Data-driven comparison of CSS frameworks with npm downloads, performance benchmarks, and AI compatibility analysis. Make the right styling decision for your project.
The CSS Landscape Has Fundamentally Shifted
The data is clear: Tailwind CSS has won the adoption battle. With 31.9 million weekly npm downloads versus Bootstrap's 4.1 million, and styled-components entering maintenance mode, the CSS framework landscape looks radically different in 2026.

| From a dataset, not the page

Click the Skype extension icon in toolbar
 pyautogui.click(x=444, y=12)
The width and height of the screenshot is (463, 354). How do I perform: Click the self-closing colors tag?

But numbers don't tell the whole story. This guide provides verified data to help you choose the right approach for your specific project.
Market Share: The Numbers
Key Finding: Tailwind CSS receives approximately 7.7x more weekly downloads than Bootstrap, representing a massive shift in developer adoption.
Source: npm trends (https://npmtrends.com/bootstrap-vs-tailwindcss), January 2026
State of CSS 2024 Survey Results
| Framework | User Count | Position |
|---|---|---|
| Tailwind CSS | 3,657 users | #1 |
| Bootstrap | 2,623 users | #2 |
| Ant Design | 646 users | #3 |
| CSS Modules | 2,113 users | Top CSS-in-JS |
| styled-components | 2,043 users | Second CSS-in-JS |
Source: State of CSS 2024 Survey (https://2024.stateofcss.com/en-US/tools/), October 2024
Tailwind CSS v4.0: The Performance King
Tailwind CSS v4.0, released January 22, 2025, introduced the Rust-powered Oxide engine with massive performance improvements.
Benchmark Results
| Metric | Tailwind v3.4 | Tailwind v4.0 | Improvement |
|---|---|---|---|
| Full Rebuild | 378ms | 100ms | 3.78x faster |
| Incremental (new CSS) | 44ms | 5ms | 8.8x faster |
| Incremental (no new CSS) | 35ms | 192 microseconds | 182x faster |
| Tailwind website build | 960ms | 105ms | 10x faster |
| Engine size | 421KB | 271KB | 35% smaller |
Source: Tailwind CSS Official Blog (https://tailwindcss.com/blog/tailwindcss-v4), January 22, 2025
Bundle Size Comparison
| Framework | Production Bundle Size |
|---|---|
| Tailwind CSS (purged) | 5-15 KB (often under 10KB) |
| Bootstrap (full) | 150-200 KB (CSS + JS) |
| Bootstrap (optimized) | ~25 KB |
| styled-components | 16 KB (library) + CSS output |
| Emotion | 10-15 KB (library) |
Notable Example: Netflix uses Tailwind for Netflix Top 10, delivering only 6.5KB of CSS for the entire website.
CSS-in-JS: The Decline
Why CSS-in-JS Is Declining
- Runtime Performance Cost: Injecting CSS at runtime is always slower than static extraction
- React Server Components Incompatibility: Fundamental conflict with RSC architecture
- Rise of Utility-First: Tailwind offers similar benefits without runtime overhead
- Zero-Runtime Alternatives: Linaria, vanilla-extract, Panda CSS gaining traction
Performance Impact: Real-World Migration Study
A migration from styled-components to Linaria (zero-runtime) showed:
| Metric | styled-components | Linaria | Improvement |
|---|---|---|---|
| JS Bundle Size | 322kB | 305kB | -17kB |
| LCP (Home Page) | Baseline | -870ms | Faster |
| LCP (Search Page) | Baseline | -1.2s | Faster |
| Total Blocking Time | 1,862ms | 994ms | -868ms |
Source: Tomas Pustelnik performance comparison (https://pustelto.com/blog/css-vs-css-in-js-perf/)
AI and LLM Compatibility
Tailwind: Best for AI
- v0.dev (Vercel) is specifically optimized for Tailwind + shadcn/ui
- Utility classes are highly predictable for LLMs
- Classes are self-documenting (e.g.,
bg-blue-500 text-white p-4) - LLMs generate richer, better-designed Tailwind code
Key Finding: Multiple sources confirm LLMs produce demonstrably better Tailwind code than other styling approaches due to the predictable, atomic nature of utility classes.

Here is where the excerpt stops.